Segment Open
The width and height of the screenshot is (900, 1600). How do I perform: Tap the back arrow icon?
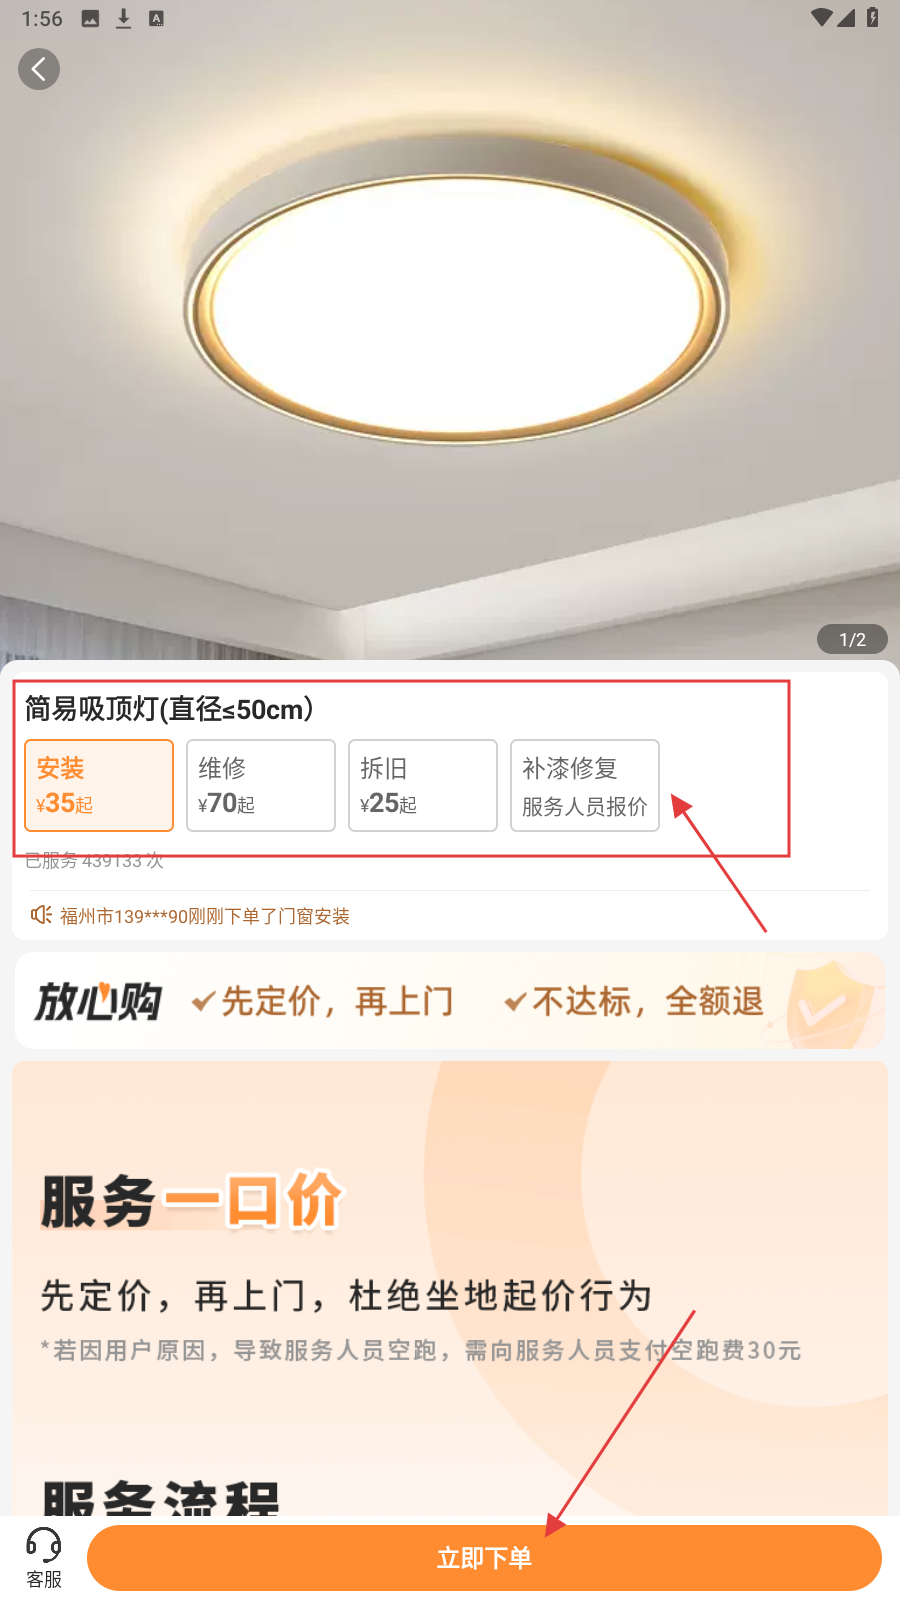(39, 69)
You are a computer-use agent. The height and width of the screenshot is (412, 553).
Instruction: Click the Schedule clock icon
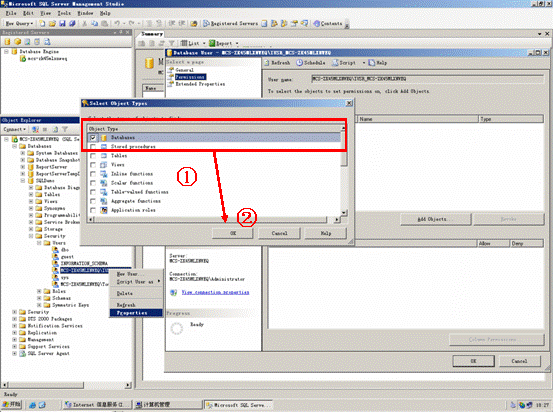pos(299,63)
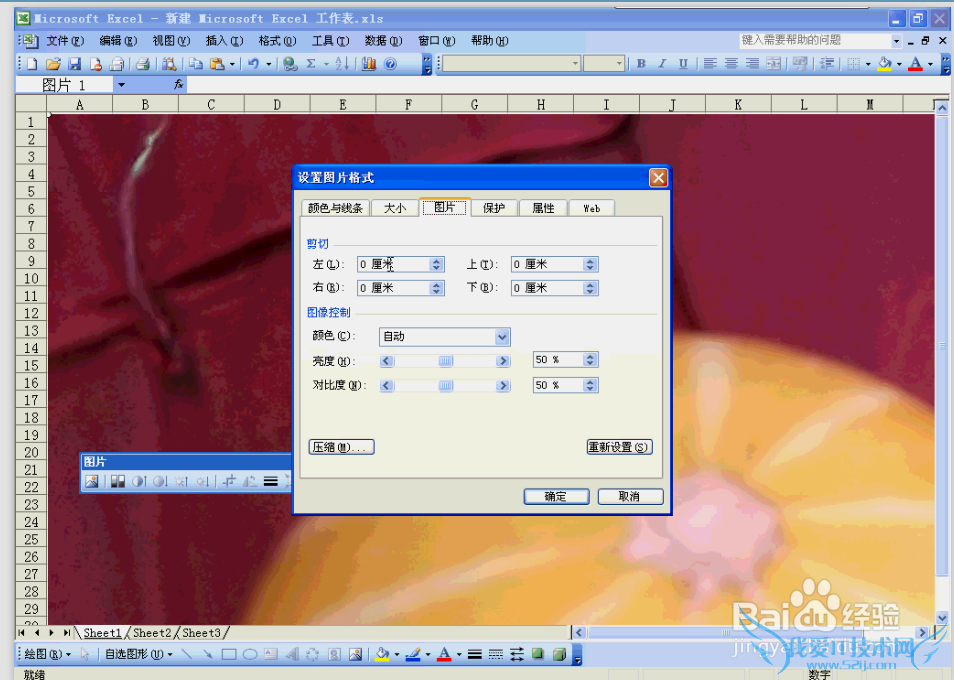This screenshot has width=954, height=680.
Task: Click the Save icon in the toolbar
Action: [x=74, y=64]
Segment Closed
(Aim of the task): Letter for letter, reproduce every record above and skip the pictures.

(Answer box):
The width and height of the screenshot is (900, 1600). How do I perform: Tap the back arrow icon?
(39, 69)
You are a computer-use agent. The height and width of the screenshot is (412, 553).
Instruction: Click the Schedule clock icon
pos(299,63)
This screenshot has width=954, height=680.
Task: Click the Save icon in the toolbar
Action: [x=74, y=64]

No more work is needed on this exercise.